[Task directions] Even where a record seems odd, copy it exactly as it appears below.

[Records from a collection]
+++

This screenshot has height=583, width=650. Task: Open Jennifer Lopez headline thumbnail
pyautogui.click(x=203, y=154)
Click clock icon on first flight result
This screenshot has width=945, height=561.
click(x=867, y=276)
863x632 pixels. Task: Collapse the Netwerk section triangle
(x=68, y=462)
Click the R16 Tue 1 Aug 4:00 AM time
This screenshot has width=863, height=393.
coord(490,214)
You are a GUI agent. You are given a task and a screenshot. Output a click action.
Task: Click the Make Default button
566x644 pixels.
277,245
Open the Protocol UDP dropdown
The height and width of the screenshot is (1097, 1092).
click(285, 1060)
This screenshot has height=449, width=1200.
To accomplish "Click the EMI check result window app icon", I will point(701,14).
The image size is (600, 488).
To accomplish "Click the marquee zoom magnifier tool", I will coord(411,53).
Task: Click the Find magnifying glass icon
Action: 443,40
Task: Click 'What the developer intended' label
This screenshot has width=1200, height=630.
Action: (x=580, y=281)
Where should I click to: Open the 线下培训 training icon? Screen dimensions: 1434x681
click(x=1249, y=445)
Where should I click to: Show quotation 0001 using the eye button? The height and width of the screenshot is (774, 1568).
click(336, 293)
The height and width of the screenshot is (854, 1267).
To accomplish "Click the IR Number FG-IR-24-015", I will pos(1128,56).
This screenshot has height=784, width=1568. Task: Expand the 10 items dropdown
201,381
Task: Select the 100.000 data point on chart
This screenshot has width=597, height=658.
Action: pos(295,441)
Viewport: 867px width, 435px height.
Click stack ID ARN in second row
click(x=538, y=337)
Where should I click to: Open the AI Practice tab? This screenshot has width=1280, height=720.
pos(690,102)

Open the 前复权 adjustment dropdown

+++

[Task response]
This screenshot has height=583, width=650. Task: Open Jennifer Lopez headline thumbnail
pyautogui.click(x=203, y=154)
Click clock icon on first flight result
This screenshot has width=945, height=561.
click(x=867, y=276)
863x632 pixels. Task: Collapse the Netwerk section triangle
(x=68, y=462)
Click the R16 Tue 1 Aug 4:00 AM time
This screenshot has width=863, height=393.
coord(490,214)
You are a GUI agent. You are given a task and a screenshot. Output a click action.
Task: Click the Make Default button
566x644 pixels.
277,245
Open the Protocol UDP dropdown
The height and width of the screenshot is (1097, 1092).
click(285, 1060)
This screenshot has height=449, width=1200.
To accomplish "Click the EMI check result window app icon", I will point(701,14).
The image size is (600, 488).
To accomplish "Click the marquee zoom magnifier tool", I will coord(411,53).
Task: Click the Find magnifying glass icon
Action: 443,40
Task: Click 'What the developer intended' label
This screenshot has width=1200, height=630.
Action: (x=580, y=281)
Where should I click to: Open the 线下培训 training icon? Screen dimensions: 1434x681
click(x=1249, y=445)
Where should I click to: Show quotation 0001 using the eye button? The height and width of the screenshot is (774, 1568).
click(336, 293)
The height and width of the screenshot is (854, 1267).
To accomplish "Click the IR Number FG-IR-24-015", I will pos(1128,56).
This screenshot has height=784, width=1568. Task: Expand the 10 items dropdown
201,381
Task: Select the 100.000 data point on chart
This screenshot has width=597, height=658.
Action: pos(295,441)
Viewport: 867px width, 435px height.
Click stack ID ARN in second row
click(x=538, y=337)
Where should I click to: Open the AI Practice tab? This screenshot has width=1280, height=720.
pos(690,102)

Open the 前复权 adjustment dropdown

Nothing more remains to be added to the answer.